Fitzgerald was raised in St. Paul, Minnesota, and educated for the most part in Catholic schools. He described himself as a “Chestertonian Catholic” while at Princeton but soon abandoned the faith, though he was married in a chapel of St. Patrick’s Cathedral in New York City. Identified as a spokesman for the licentious era of jazz, speakeasies, and flappers in the 1920s, Fitzgerald was denied a Catholic burial by the Archdiocese of Baltimore when he died in 1940. Writing about Gatsby, few critics seem to discern anything specifically Catholic in the novel’s narrative design or symbolism, and most dismiss the religious references as window dressing.
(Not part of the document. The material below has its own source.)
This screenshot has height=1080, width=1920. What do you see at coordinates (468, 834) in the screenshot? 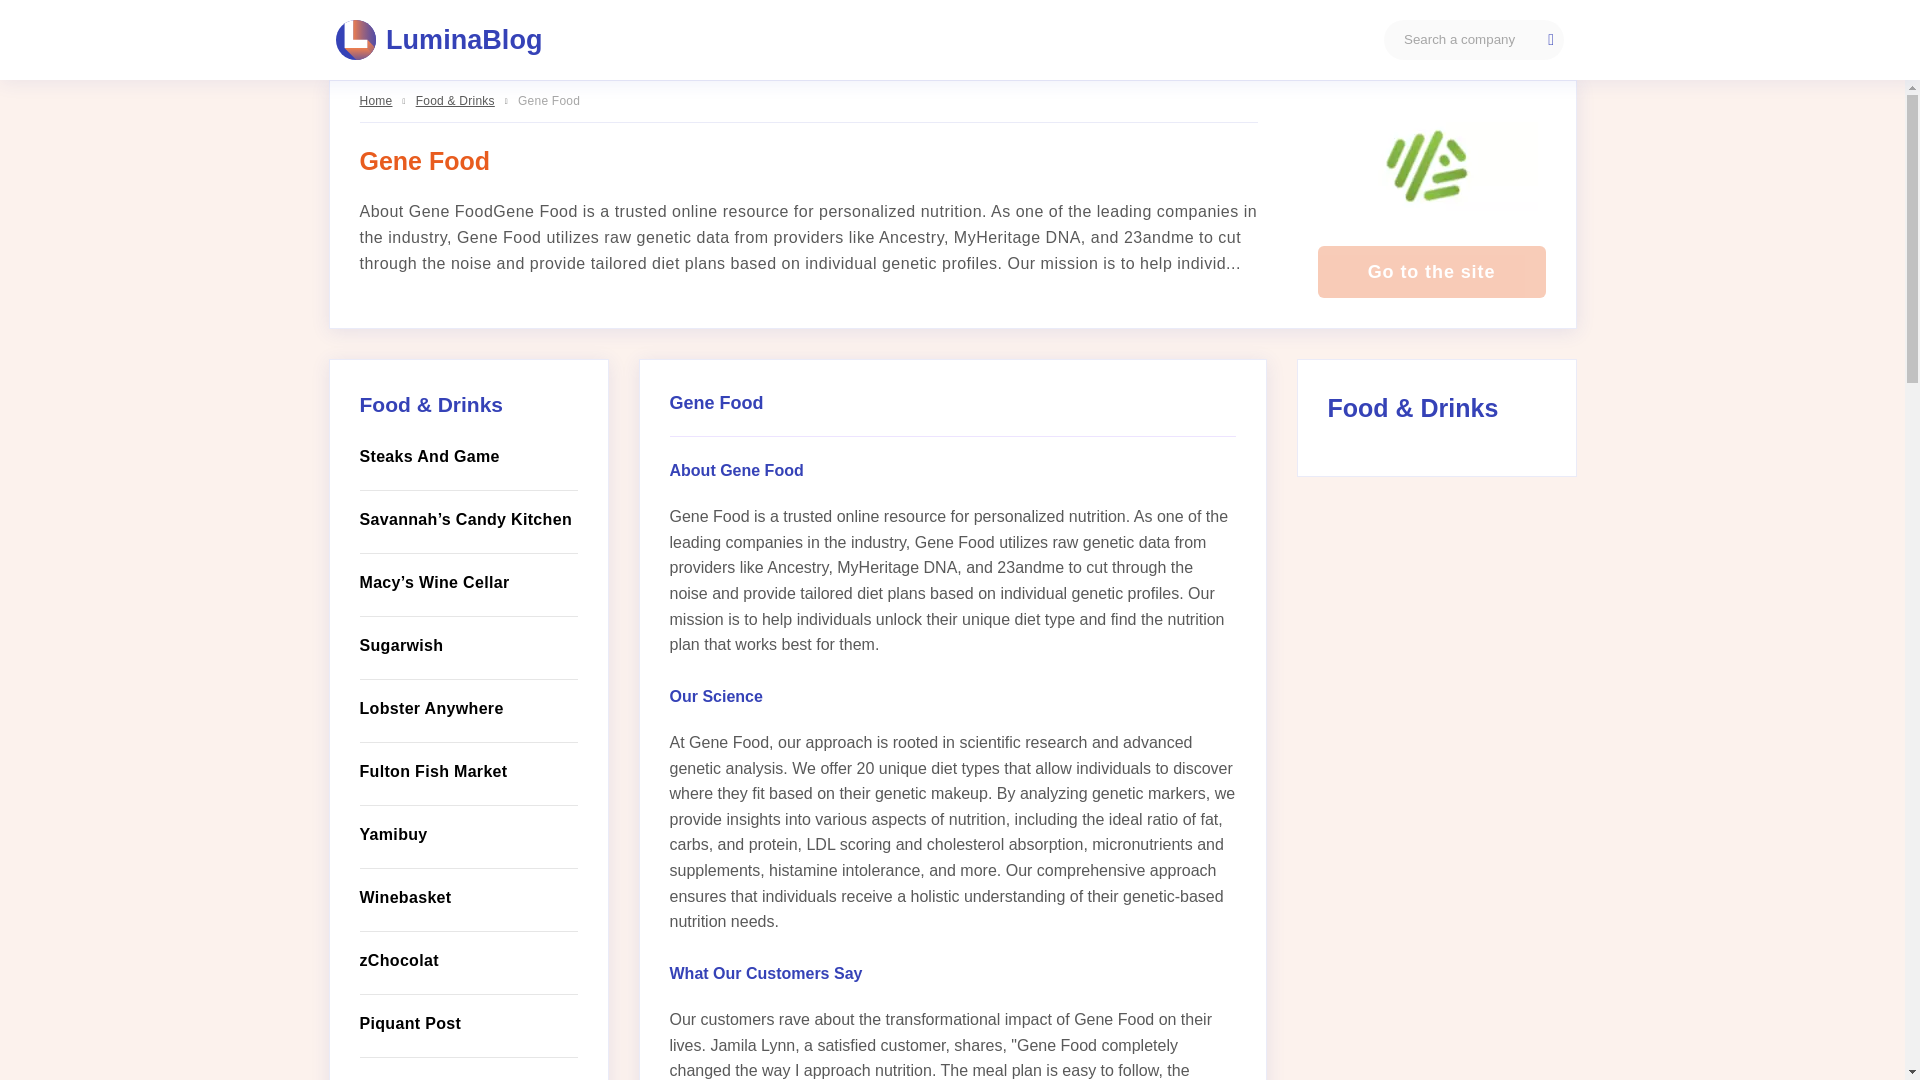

In a recent New York Times article, A. O. Scott argues that the novel’s enduring popularity has told “us about how we see ourselves” over the past hundred years. First there was “Jazz Age Gatsby,” “folded into a world of Prohibition-fueled naughtiness, Wall Street-enabled materialism, and the anomie that followed the Great War and the great influenza pandemic.” In Scott’s scheme, that was followed by “Existential Gatsby,” a postwar understanding of the novel as a “commentary on the predicament of modern man…. [Gatsby’s] death, an act of senseless violence, is a textbook case of the absurd.” Eventually we arrive at “Hip-Hop Gatsby,” introduced by Baz Luhrmann’s 2013 film version with a soundtrack provided by hip-hop mogul Jay-Z. “Like the jazz of the 1920s,” Scott contends, “hip-hop is a Black American musical idiom that has become the soundtrack of the era, a complex, fast-evolving art form freighted with aesthetic possibility.” Jay-Z, like Gatsby, “is a self-made man, a one-time dealer in illegal substance who has ascended to the highest levels of wealth and power.” Scott argues, quoting the critic Alonzo Vereen, that Gatsby’s “American identity is so ambiguous that the students could layer on top of it any ethnic or racial identity they brought to the novel. When they did, the text was freshly lit.”
Curiously, one of the ways the novel tells us about how we see ourselves—namely, how Catholicism has influenced American identity and literature—is not mentioned. That seems an odd oversight since Gatsby’s character first took shape in Fitzgerald’s imagination for the short story “Absolution,” arguably his most explicitly Catholic piece of writing. The story, about a young boy’s difficult family, his failed effort to tell the truth in the confessional, and a troubled priest, was an initial exploration of Gatsby’s humble Midwestern roots. Fitzgerald cut it from early drafts of the novel, turning it into a separate, seemingly unrelated story. For the novel, he wanted Gatsby’s past to remain more obscure.